After finding the line containing "This screenshot has height=249, width=250." below, please output that line and each following one through the line containing "The image size is (566, 282).", exactly as written.
*** Opening of The input ***
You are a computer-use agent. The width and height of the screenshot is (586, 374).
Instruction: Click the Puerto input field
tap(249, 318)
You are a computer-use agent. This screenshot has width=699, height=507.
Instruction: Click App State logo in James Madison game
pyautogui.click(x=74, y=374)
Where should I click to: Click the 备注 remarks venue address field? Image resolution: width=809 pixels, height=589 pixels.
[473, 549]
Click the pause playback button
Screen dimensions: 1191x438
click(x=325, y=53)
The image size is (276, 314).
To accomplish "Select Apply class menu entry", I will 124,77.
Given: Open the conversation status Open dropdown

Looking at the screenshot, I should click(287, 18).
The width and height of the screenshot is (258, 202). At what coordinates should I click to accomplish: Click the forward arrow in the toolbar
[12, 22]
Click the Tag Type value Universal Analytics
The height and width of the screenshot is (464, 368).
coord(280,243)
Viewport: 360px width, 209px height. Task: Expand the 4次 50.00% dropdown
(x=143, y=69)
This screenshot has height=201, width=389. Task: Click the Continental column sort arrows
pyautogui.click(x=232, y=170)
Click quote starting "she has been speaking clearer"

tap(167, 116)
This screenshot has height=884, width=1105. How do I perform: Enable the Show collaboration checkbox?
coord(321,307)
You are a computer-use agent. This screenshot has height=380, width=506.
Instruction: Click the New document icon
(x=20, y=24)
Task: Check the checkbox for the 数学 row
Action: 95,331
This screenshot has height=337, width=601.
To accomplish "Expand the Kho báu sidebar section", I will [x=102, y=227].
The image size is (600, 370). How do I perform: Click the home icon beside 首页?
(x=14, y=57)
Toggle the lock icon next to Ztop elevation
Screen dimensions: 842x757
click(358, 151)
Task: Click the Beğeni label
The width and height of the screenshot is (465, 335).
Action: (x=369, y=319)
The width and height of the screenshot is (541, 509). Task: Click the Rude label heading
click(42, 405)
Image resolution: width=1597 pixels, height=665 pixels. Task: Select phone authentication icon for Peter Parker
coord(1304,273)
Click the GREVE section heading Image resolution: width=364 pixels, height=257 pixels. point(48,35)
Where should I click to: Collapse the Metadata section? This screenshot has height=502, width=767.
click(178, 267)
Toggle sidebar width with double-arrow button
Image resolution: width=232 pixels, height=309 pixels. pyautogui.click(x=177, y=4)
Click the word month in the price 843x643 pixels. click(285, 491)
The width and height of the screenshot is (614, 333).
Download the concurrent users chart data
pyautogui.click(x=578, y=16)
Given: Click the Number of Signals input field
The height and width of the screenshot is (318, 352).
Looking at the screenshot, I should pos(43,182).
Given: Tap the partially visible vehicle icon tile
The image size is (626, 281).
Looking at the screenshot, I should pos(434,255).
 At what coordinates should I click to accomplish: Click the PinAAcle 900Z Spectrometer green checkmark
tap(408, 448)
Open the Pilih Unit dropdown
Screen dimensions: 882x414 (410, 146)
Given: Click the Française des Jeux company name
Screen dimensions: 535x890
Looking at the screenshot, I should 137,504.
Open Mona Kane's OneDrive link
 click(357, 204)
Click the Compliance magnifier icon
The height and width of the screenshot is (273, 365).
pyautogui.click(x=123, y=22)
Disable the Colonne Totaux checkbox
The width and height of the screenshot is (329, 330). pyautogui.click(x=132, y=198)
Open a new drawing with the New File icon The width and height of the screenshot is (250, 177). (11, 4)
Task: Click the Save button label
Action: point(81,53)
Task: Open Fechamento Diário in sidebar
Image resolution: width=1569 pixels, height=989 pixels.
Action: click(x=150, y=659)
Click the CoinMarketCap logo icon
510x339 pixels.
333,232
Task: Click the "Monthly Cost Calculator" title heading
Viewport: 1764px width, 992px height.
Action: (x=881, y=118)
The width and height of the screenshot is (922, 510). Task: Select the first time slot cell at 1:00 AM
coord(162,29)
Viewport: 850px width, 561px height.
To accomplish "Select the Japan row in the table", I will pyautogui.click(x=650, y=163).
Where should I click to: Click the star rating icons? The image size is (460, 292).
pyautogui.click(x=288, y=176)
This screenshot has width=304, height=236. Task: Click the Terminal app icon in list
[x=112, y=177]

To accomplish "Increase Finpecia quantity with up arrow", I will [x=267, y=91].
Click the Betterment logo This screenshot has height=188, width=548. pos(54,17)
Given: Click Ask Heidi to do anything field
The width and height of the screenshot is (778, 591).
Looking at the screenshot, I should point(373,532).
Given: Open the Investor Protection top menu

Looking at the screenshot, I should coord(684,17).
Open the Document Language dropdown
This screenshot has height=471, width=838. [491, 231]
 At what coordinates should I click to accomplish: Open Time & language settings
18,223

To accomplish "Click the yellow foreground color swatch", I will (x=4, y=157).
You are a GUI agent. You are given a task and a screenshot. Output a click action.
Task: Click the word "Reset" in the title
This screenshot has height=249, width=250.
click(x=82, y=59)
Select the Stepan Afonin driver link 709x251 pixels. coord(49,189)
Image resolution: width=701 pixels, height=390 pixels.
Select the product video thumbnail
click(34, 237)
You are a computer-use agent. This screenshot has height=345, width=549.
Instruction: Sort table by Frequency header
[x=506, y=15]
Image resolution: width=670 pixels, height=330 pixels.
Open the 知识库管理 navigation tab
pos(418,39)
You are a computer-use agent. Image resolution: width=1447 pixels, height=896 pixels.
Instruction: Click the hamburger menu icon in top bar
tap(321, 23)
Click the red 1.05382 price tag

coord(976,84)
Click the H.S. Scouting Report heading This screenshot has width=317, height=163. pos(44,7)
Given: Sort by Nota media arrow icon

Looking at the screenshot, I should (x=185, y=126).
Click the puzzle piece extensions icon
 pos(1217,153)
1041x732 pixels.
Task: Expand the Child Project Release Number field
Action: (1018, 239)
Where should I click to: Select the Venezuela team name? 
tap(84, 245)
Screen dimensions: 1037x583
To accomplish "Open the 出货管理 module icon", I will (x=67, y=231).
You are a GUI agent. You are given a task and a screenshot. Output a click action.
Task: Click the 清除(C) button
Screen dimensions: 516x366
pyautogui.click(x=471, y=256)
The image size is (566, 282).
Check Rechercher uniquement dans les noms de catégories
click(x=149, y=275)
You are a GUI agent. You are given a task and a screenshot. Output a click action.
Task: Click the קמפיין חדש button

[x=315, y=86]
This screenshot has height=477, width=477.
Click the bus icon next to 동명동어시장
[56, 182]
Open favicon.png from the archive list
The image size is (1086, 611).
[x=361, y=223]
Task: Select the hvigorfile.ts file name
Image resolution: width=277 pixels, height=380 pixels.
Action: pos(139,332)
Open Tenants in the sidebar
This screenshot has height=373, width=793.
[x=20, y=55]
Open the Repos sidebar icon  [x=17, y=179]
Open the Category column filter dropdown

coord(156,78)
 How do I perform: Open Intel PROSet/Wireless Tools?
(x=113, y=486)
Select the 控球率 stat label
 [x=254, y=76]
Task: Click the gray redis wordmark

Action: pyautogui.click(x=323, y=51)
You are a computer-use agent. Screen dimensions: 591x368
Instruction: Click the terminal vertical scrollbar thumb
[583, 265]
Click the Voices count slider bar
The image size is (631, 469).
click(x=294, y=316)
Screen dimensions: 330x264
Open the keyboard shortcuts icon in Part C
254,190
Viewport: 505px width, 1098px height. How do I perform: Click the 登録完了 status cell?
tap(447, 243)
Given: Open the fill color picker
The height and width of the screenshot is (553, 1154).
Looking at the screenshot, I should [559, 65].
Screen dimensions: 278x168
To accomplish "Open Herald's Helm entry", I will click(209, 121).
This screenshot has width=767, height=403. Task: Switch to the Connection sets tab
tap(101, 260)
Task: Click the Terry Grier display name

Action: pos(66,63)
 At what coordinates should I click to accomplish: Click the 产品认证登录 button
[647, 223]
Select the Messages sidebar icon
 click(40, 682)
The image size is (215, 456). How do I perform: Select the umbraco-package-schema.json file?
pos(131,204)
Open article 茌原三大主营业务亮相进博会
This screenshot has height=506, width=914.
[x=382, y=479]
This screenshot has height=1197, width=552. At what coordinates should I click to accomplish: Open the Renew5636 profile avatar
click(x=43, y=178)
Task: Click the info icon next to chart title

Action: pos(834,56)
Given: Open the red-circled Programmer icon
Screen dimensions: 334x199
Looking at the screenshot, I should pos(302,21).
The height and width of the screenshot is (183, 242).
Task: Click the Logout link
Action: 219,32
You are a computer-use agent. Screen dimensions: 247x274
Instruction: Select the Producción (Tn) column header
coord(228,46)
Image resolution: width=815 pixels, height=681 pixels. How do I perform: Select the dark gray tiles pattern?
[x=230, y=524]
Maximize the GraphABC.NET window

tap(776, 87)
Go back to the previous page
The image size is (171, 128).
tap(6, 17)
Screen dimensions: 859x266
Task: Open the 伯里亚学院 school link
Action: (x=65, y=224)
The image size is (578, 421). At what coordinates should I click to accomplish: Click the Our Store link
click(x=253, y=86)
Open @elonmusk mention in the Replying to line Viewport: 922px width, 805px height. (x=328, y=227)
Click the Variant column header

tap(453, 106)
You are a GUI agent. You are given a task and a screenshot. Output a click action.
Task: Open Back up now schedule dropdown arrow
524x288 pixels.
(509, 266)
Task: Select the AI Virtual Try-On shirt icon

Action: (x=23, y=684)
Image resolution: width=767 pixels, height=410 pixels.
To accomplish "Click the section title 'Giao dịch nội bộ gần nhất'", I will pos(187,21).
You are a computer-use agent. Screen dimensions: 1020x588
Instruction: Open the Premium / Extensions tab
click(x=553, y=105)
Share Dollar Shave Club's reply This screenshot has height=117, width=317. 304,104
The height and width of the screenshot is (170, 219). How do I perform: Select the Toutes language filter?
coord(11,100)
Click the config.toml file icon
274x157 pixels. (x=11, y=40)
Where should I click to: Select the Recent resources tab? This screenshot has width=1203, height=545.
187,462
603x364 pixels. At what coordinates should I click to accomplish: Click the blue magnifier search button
*** Close of The input ***
Output for this task:
This screenshot has height=249, width=250.
click(x=82, y=59)
Select the Stepan Afonin driver link 709x251 pixels. coord(49,189)
Image resolution: width=701 pixels, height=390 pixels.
Select the product video thumbnail
click(34, 237)
You are a computer-use agent. This screenshot has height=345, width=549.
Instruction: Sort table by Frequency header
[x=506, y=15]
Image resolution: width=670 pixels, height=330 pixels.
Open the 知识库管理 navigation tab
pos(418,39)
You are a computer-use agent. Image resolution: width=1447 pixels, height=896 pixels.
Instruction: Click the hamburger menu icon in top bar
tap(321, 23)
Click the red 1.05382 price tag

coord(976,84)
Click the H.S. Scouting Report heading This screenshot has width=317, height=163. pos(44,7)
Given: Sort by Nota media arrow icon

Looking at the screenshot, I should (x=185, y=126).
Click the puzzle piece extensions icon
 pos(1217,153)
1041x732 pixels.
Task: Expand the Child Project Release Number field
Action: (1018, 239)
Where should I click to: Select the Venezuela team name? 
tap(84, 245)
Screen dimensions: 1037x583
To accomplish "Open the 出货管理 module icon", I will (x=67, y=231).
You are a GUI agent. You are given a task and a screenshot. Output a click action.
Task: Click the 清除(C) button
Screen dimensions: 516x366
pyautogui.click(x=471, y=256)
The image size is (566, 282).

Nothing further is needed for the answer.